▸ Entries supplied
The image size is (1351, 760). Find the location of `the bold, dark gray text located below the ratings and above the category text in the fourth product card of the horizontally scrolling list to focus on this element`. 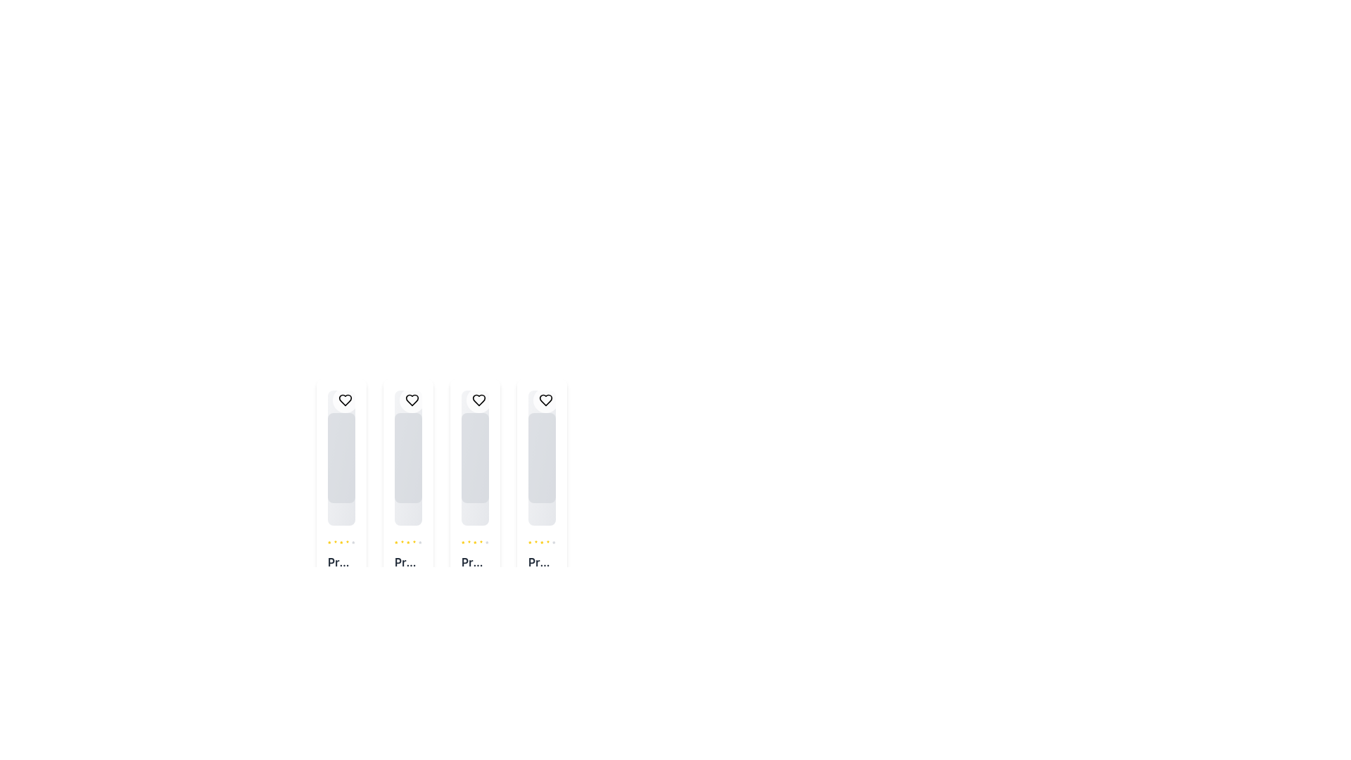

the bold, dark gray text located below the ratings and above the category text in the fourth product card of the horizontally scrolling list to focus on this element is located at coordinates (541, 561).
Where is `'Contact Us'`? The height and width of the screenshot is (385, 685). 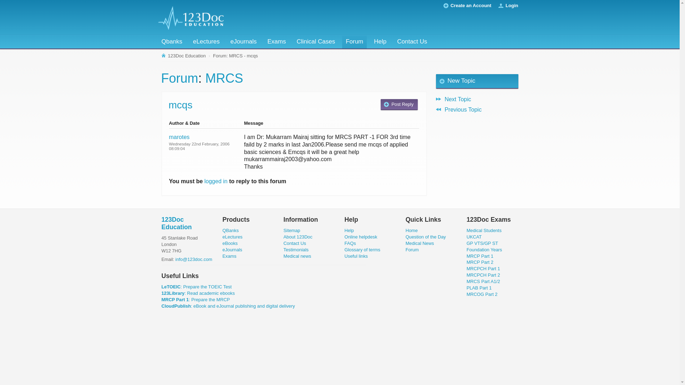
'Contact Us' is located at coordinates (412, 42).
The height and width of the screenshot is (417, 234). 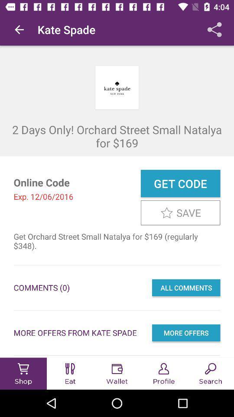 I want to click on item next to the kate spade item, so click(x=19, y=30).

▸ Problem description
Starting from the first line of the data and going on through the line containing "coordinates (412, 42).", turn each non-blank line into a string in a JSON list. Leave out the pictures.

▸ Output of the exercise
[
  "The image size is (1351, 760). Find the location of `the bold, dark gray text located below the ratings and above the category text in the fourth product card of the horizontally scrolling list to focus on this element`. ",
  "the bold, dark gray text located below the ratings and above the category text in the fourth product card of the horizontally scrolling list to focus on this element is located at coordinates (541, 561).",
  "Where is `'Contact Us'`? The height and width of the screenshot is (385, 685). ",
  "'Contact Us' is located at coordinates (412, 42)."
]